== Rows ==

──────────────────────────────

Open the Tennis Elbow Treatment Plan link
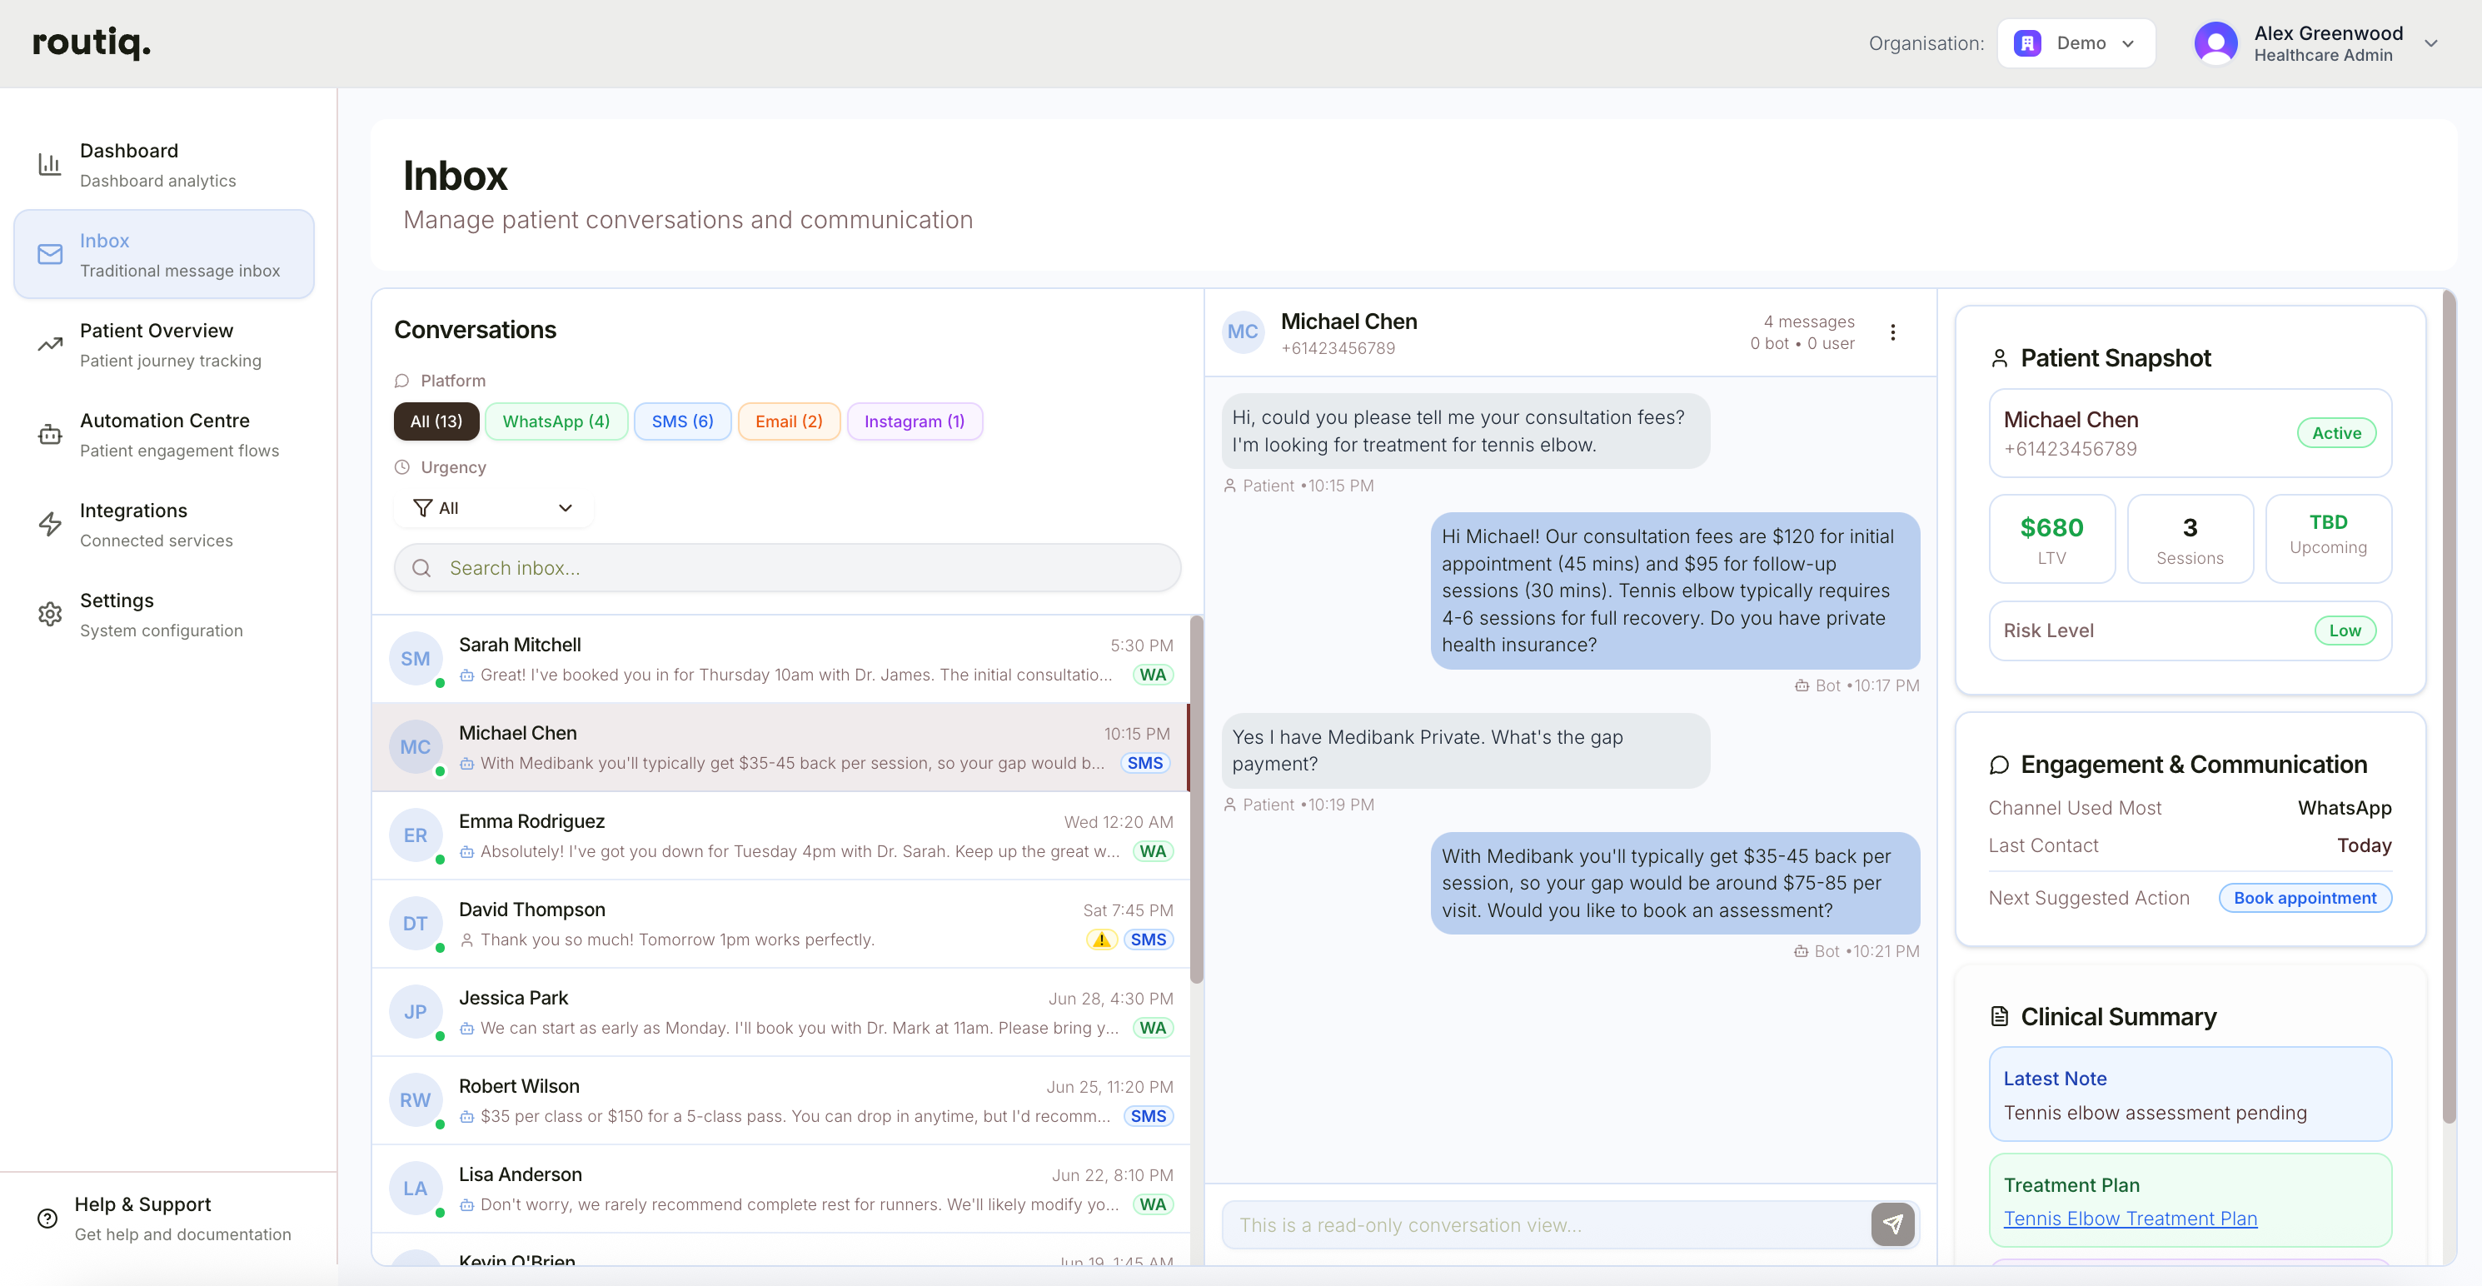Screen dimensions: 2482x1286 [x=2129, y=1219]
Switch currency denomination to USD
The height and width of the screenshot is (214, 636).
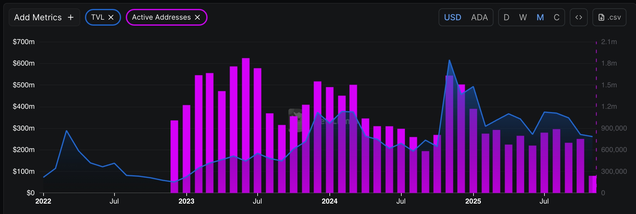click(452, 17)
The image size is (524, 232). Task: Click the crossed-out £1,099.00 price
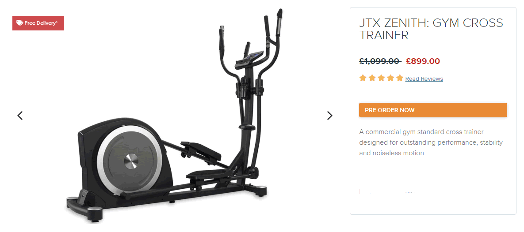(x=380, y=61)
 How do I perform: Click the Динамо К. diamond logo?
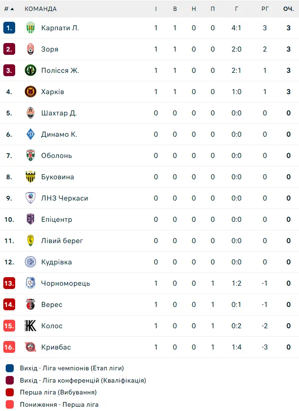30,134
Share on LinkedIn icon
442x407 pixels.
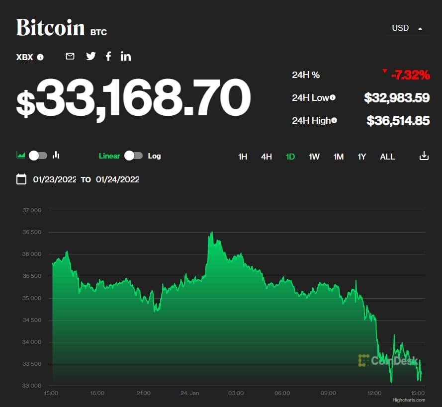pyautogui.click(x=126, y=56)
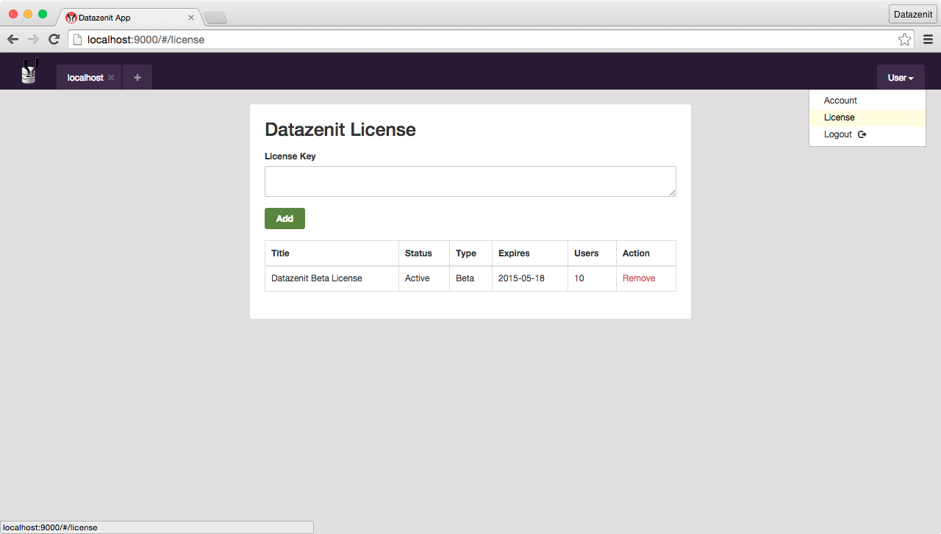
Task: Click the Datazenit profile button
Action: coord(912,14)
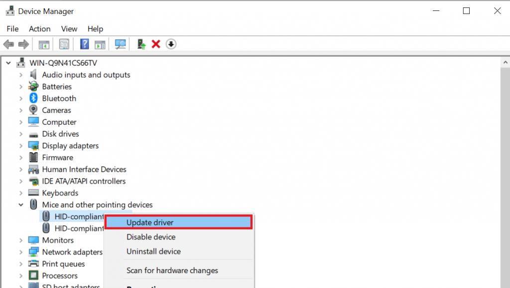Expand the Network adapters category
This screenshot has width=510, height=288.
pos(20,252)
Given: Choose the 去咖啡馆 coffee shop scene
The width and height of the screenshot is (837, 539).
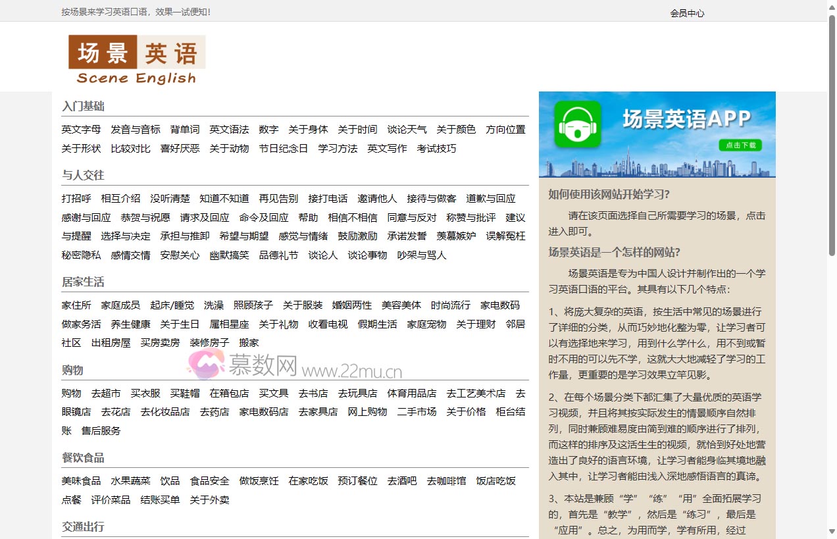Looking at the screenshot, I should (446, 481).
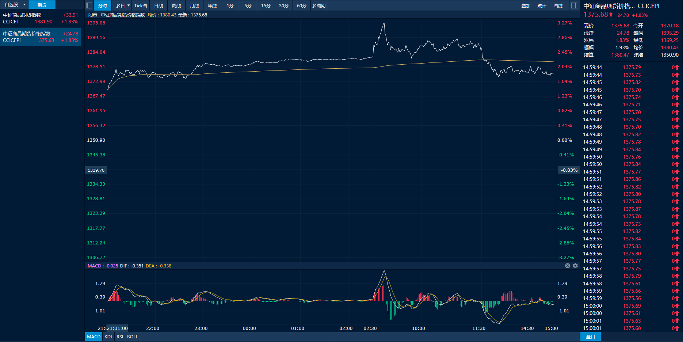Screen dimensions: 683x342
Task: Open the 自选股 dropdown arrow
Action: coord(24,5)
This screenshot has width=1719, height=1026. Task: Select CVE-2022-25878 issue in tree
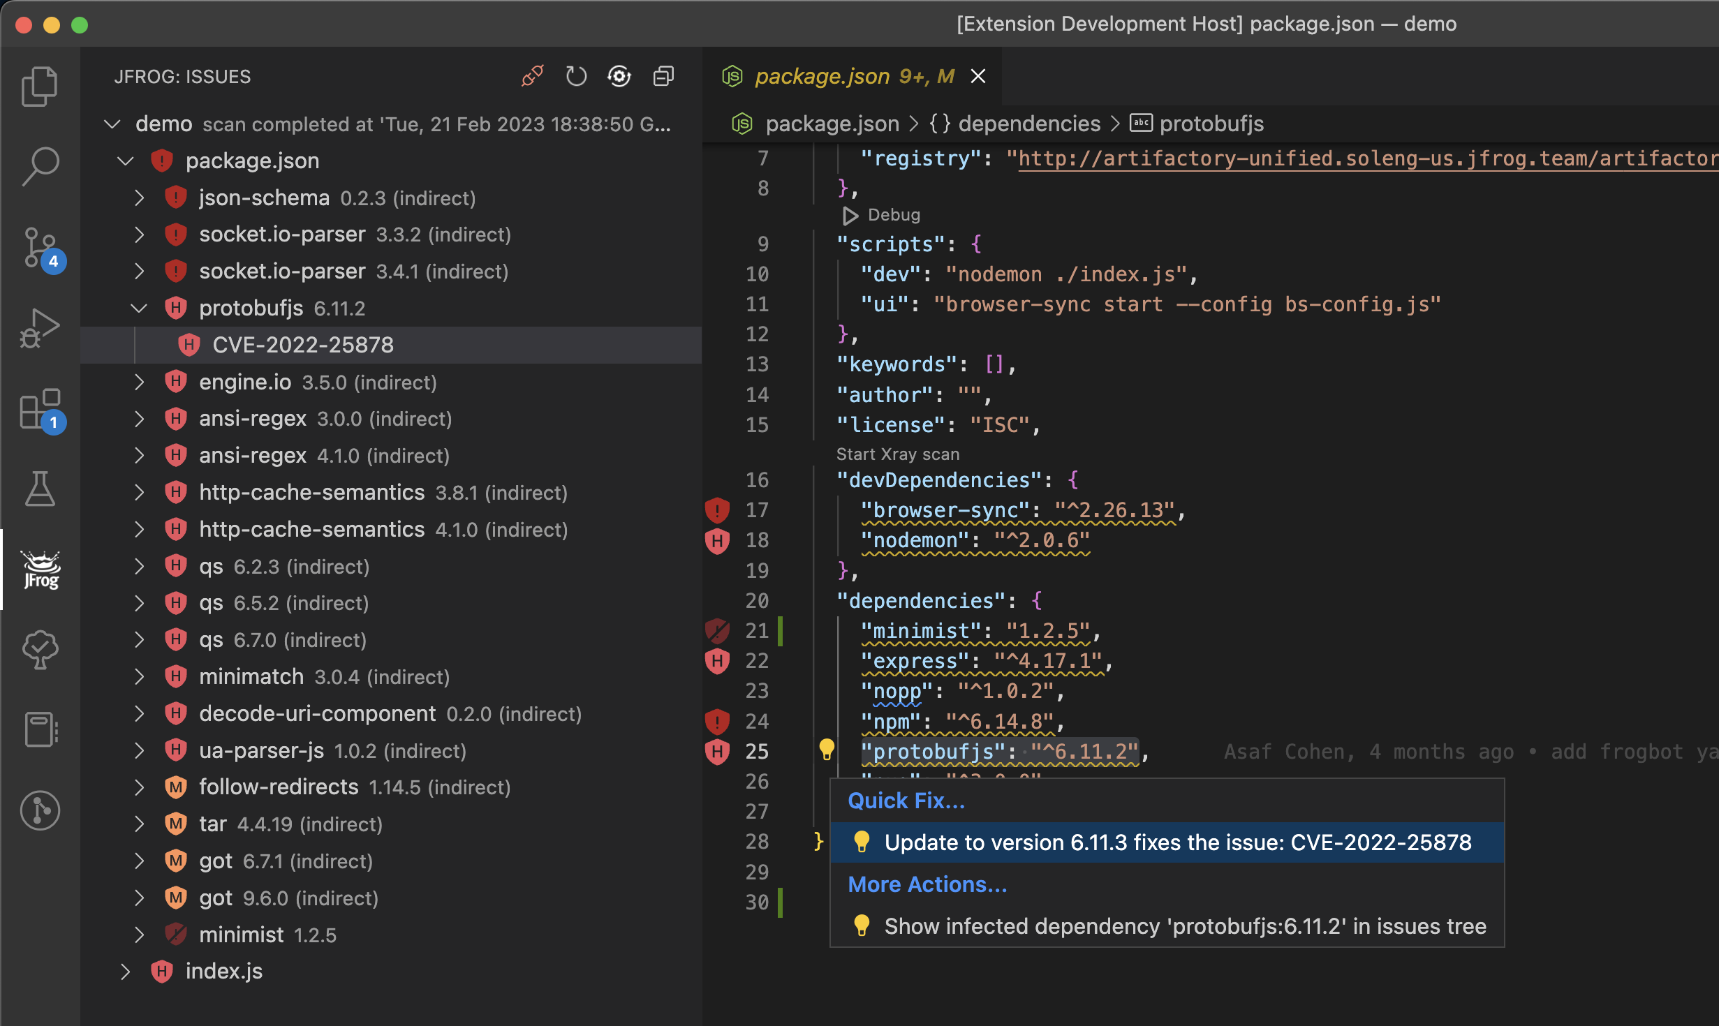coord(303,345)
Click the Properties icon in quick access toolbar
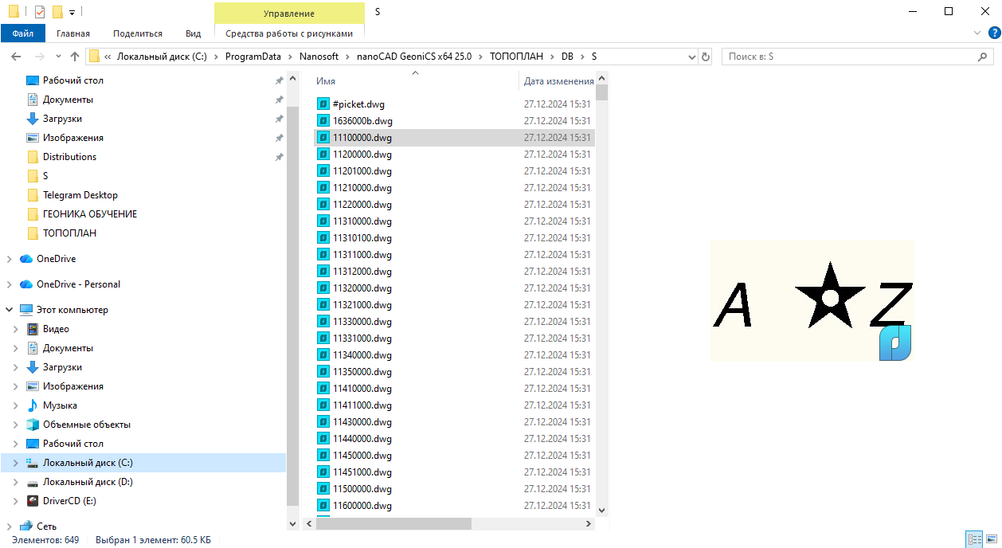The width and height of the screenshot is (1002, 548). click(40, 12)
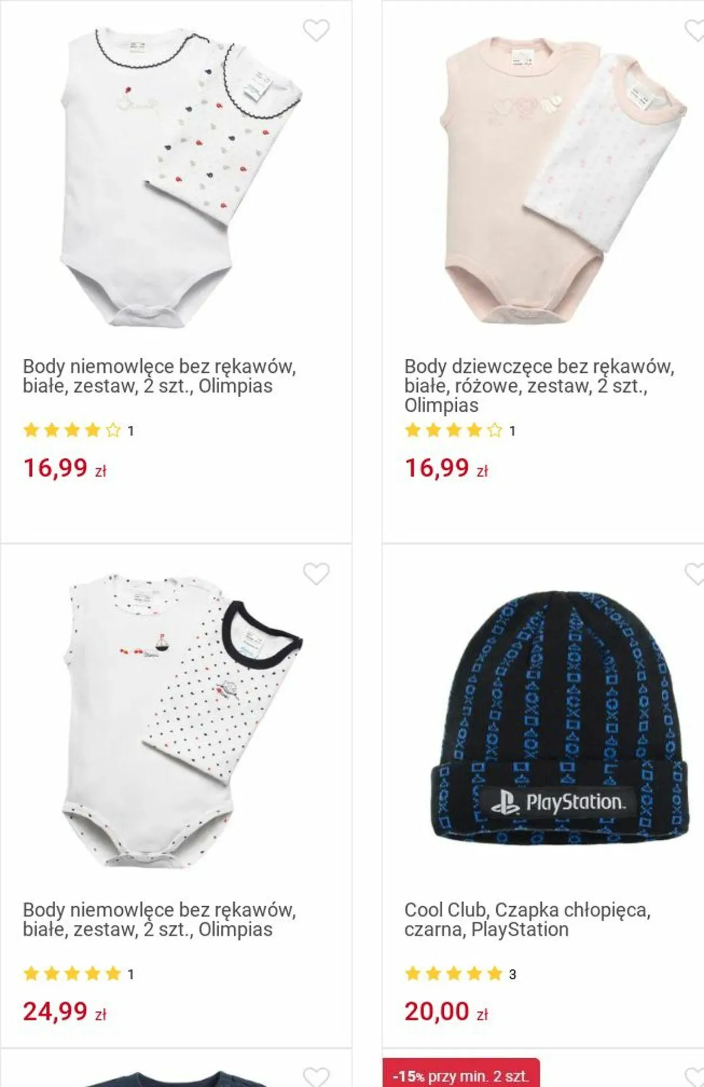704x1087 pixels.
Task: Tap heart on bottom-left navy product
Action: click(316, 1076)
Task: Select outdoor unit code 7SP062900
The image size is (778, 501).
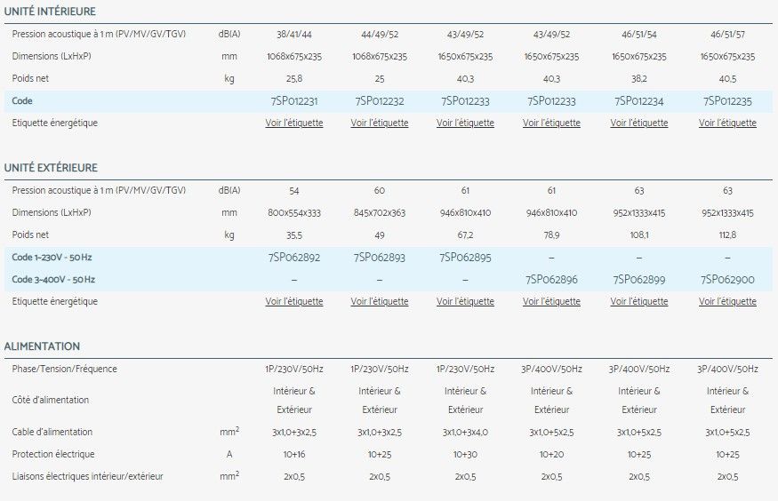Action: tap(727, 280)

──────────────────────────────

== Exercise prompt ==
Rewrite all of the records above, swapping "icon" for "symbol" and changing nothing else. Leave the pictures out.

== Solution for this task ==
Open the Tennis Elbow Treatment Plan link
Screen dimensions: 2482x1286 [x=2129, y=1219]
Switch currency denomination to USD
The height and width of the screenshot is (214, 636).
click(452, 17)
The image size is (524, 232). Task: Click the crossed-out £1,099.00 price
(x=380, y=61)
 How do I perform: Click the Динамо К. diamond logo?
30,134
Share on LinkedIn symbol
442x407 pixels.
pyautogui.click(x=126, y=56)
Task: Click the Datazenit profile button
Action: coord(912,14)
Expand the Network adapters category
This screenshot has width=510, height=288.
pos(20,252)
Given: Choose the 去咖啡馆 coffee shop scene
The width and height of the screenshot is (837, 539).
Looking at the screenshot, I should (446, 481).
Screen dimensions: 683x342
Task: Open the 自选股 dropdown arrow
Action: coord(24,5)
This screenshot has width=1719, height=1026. Task: Select CVE-2022-25878 issue in tree
coord(303,345)
Click the Properties symbol in quick access toolbar
The width and height of the screenshot is (1002, 548). click(40, 12)
704x1087 pixels.
Task: Tap heart on bottom-left navy product
Action: click(316, 1076)
Task: Select outdoor unit code 7SP062900
The image size is (778, 501).
Action: tap(727, 280)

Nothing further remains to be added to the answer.